Desenvolvimento e caracterização em larga escala de novos ligantes para o receptor AT1 de angiotensina II com potencial para ativação de vias de sinalização não canônicas

Resumo

Receptores acoplados à proteína G (GPCRs) são importantes alvos farmacológicos em todas as áreas clínicas, pois controlam grande número de processos fisiológicos. Atualmente, em torno de 50% dos medicamentos no mercado age direta ou indiretamente através de GPCRs. As grandes empresas farmacêuticas estão em busca de novos ligantes para esses receptores que tenham potencial como novos medicamentos.
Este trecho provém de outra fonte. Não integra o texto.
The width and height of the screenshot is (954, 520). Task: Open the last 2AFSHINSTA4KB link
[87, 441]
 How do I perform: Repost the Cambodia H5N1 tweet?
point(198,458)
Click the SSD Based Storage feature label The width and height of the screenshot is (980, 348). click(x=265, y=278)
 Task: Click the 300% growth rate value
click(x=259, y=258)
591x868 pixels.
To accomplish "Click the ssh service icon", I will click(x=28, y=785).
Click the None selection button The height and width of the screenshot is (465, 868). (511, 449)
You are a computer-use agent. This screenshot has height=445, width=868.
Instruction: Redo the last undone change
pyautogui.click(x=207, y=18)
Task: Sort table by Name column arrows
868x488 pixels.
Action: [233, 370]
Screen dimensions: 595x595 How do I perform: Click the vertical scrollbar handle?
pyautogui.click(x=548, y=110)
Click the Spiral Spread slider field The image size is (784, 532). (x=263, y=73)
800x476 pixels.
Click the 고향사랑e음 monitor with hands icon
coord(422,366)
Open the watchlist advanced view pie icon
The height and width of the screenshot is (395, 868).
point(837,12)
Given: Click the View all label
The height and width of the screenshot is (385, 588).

Recentemente a literatura tem destacado estudos mostrando que as proteínas beta-arrestinas além de atuarem na dessensibilização e internalização de GPCRs exercem uma segunda função na transdução de sinais do receptor, ancorando componentes de vias de sinalização diferentes da via clássica. Alguns ligantes foram descritos como ativadores preferenciais da via de beta-arrestinas, dessa forma sendo chamados de "biased agonists". Estudos in vitro associados a modelos in vivo para o estudo de doenças cardiovasculares revelam que os ligantes seletivos para beta-arrestina podem exibir efeitos significativos de proteção à função cardíaca. Considerando-se a importância da modulação do sistema renina-angiotensina no tratamento de doenças cardiovasculares, a descoberta de novos ligantes que atuem em receptores para angiotensina II do tipo 1 (AT1) com seletividade para vias não canônicas pode compor uma nova classe singular de medicamentos, que funcionem como bloqueadores das vias canônicas, prevenindo efeitos deletérios, e ao mesmo tempo modulem positivamente funções benéficas através da sinalização por vias não canônicas. Esta estratégia é muito relevante para aprimorar o conhecimento sobre as modulações que cada via exerce no controle de processos fisiológicos e patológicos, além de permitir o desenvolvimento de novos ligantes/medicamentos com ação seletiva que atuem em GPCRs. Os avanços tecnológicos atuais das técnicas de "High-Content Screening" (HCS) nos permitem atingir este objetivo pela busca em larga escala por "biased agonists" para os receptores AT1, como proposto no presente projeto.